La table-ronde Les mots associés aux personnes racisées : l’exemple de la presse marseillaise., animée par le journaliste Iliès Hagoug voulait associer les directeurs de titres locaux, La Marseillaise, Marsactu, La Provence, ainsi que la sociologue Khadija Sahraoui-Chapuis afin de constater la part des journalistes concerné.e.s dans les rédactions, et plus largement et plus généralement s’interroger sur le traitement médiatique des quartiers populaires, trafics et autres assignations minoritaires dont sont la cible, les personnes racisé.e.s. L’absence inopinée de La Provence a réduit le champ, et empêché une mise en perspective historique de la presse locale. On sait le  rôle décisif de certains titres (Le Méridional) ou journaliste (Gabriel Domenech) sur l’explosion des crimes racistes dans les années 70 à Marseille. 

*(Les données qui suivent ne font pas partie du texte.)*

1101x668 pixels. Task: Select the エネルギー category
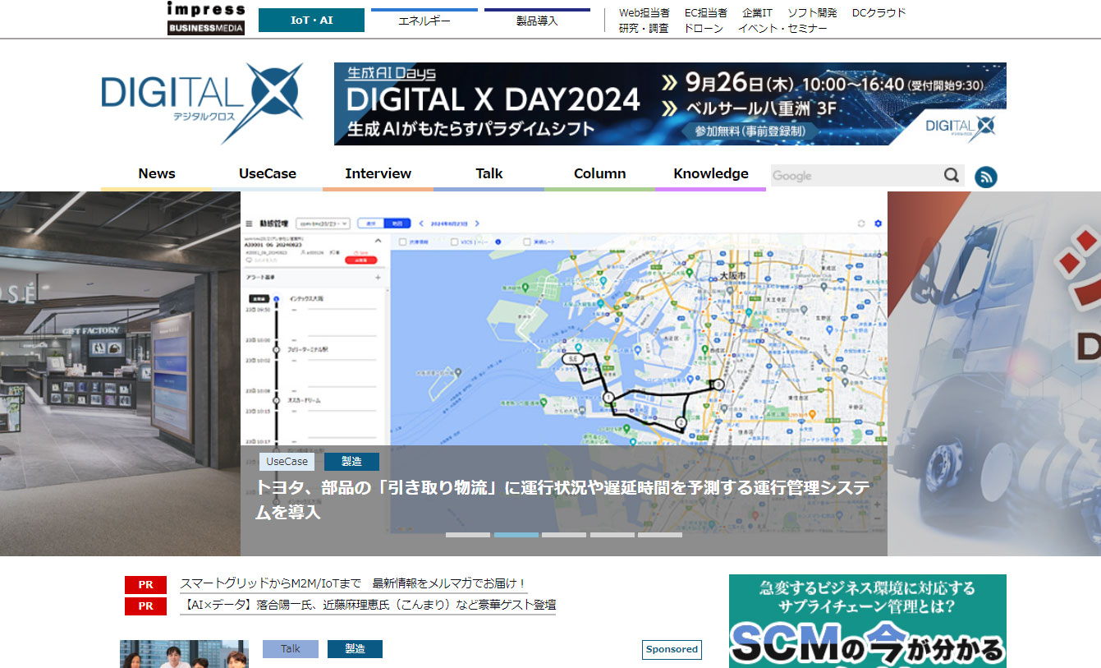424,21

Représentation des racisés

Pour Benoit Gilles, journaliste à Marsactu, l’équipe actuelle est composée de personnes non racisées, c’est un fait, par « manque de candidatures de personnes racisées » aux offres d’emploi proposées par le média, argument qui ne prend pas en compte les biais de recrutement comme dans la plupart des titres. Concernant l’occurrence des termes et notamment celui de musulmans, sa présence dans le journal en ligne reste liée au traitement de l’actualité, en particulier autour de l’affaire de la mosquée des Bleuets et de l’imam Smaïn Bendjilali. 

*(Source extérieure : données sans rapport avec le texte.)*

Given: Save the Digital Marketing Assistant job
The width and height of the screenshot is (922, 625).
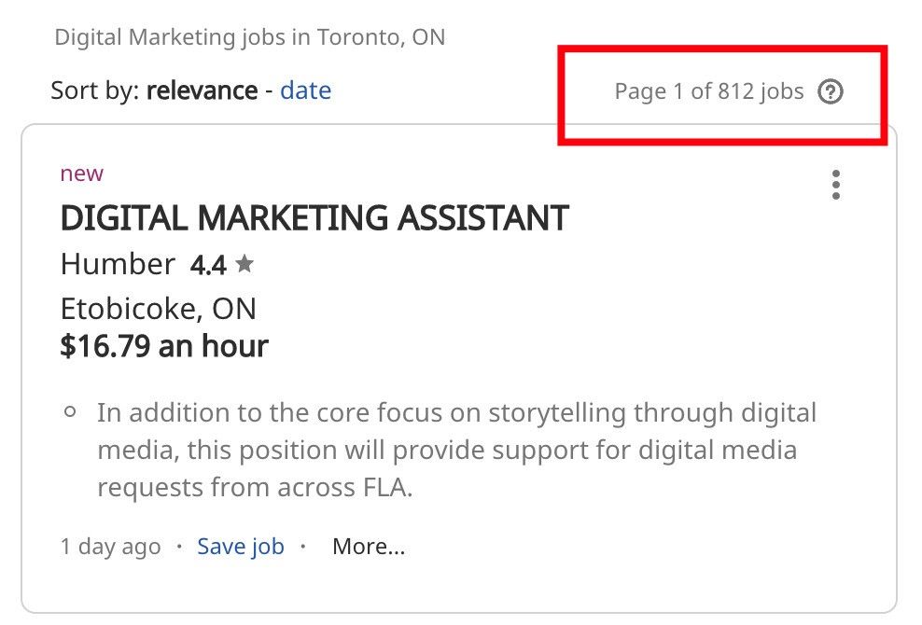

Léo Purguette revient sur l’histoire de La Marseillaise, journal créée par les résistants après-guerre dont de nombreux militants communistes et FTP-MOI et qui constitue un socle essentiel. Avoir eu des contributeurs tels que Pape Diouf ou Jean-Claude Izzo, participe d’une représentativité importante. Ce constat ne suffit pas à ignorer combien « aujourd’hui, c’est le FN qui donne le La ! ». Il s’agit de s’interroger sur l’accès au récit dans les rédactions mais, au-delà, de comprendre la situation économique des médias et en particulier la presse locale. La Marseillaise a failli disparaitre et la concentration croissante des médias entre les mains de quelques grandes entreprises ou milliardaires pose des défis pour l’indépendance et le pluralisme de l’information. Les titres indépendants et les journalistes sont précarisés, et le monopole croissant interroge désormais le lien avec les partis politiques et les annonceurs. 

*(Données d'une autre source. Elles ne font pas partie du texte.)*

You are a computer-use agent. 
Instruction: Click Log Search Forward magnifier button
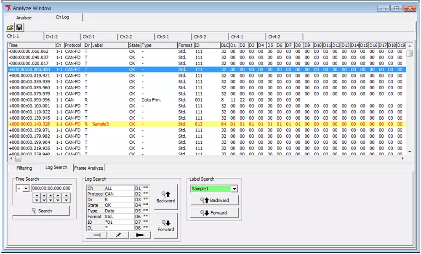coord(165,225)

Pour le président de la Marseillaise, la recherche de contributions nouvelles, comme avec Zébuline, favorise la prise de parole d’une approche plurielle, valorisant les expressions minoritaires. 

Approfondir sans assigner

Pour la sociologue Khadija Sahraoui-Chapuis, le sujet de l’assignation est suffisamment grave pour ne pas être traité de façon sensationnaliste. Constat qui l’amène à rester à distance des médias, en tant que chercheuse, puisque les règles de déontologie sont, dans le journalisme, essentiellement déclaratives. Ainsi  la mention de l’origine réelle ou supposée des délinquants ou criminels, est systématique pour les uns, absente pour les autres, pour des crimes ou délits qualifiables de façon identique (trafic, viol…). 

Selon la sociologue, le vocabulaire mobilisé pa les journalistes pour traiter des « faits divers » devrait éviter de reproduire les dénominations policières, telles que Chouf, barbecuecaïds, DZ mafia… et choisir plutôt les termes plus contrôlés du judiciaire. Il devrait aussi intégrer une analyse documentée sur l’impact de l’école dans les trajectoires personnelles et les facteurs qui favorisent l’économie de la débrouille et des mécanismes qui mènent de nombreux jeunes à devenir captifs des réseaux. 

Les mots de clôture des coprésidents d’Ajar, Christelle Murhula et Arno Pedram invitent à poursuivre la mobilisation en soutenant notamment les journalistes racisé.e.s particulièrement cyberharcelés sur les réseaux sociaux.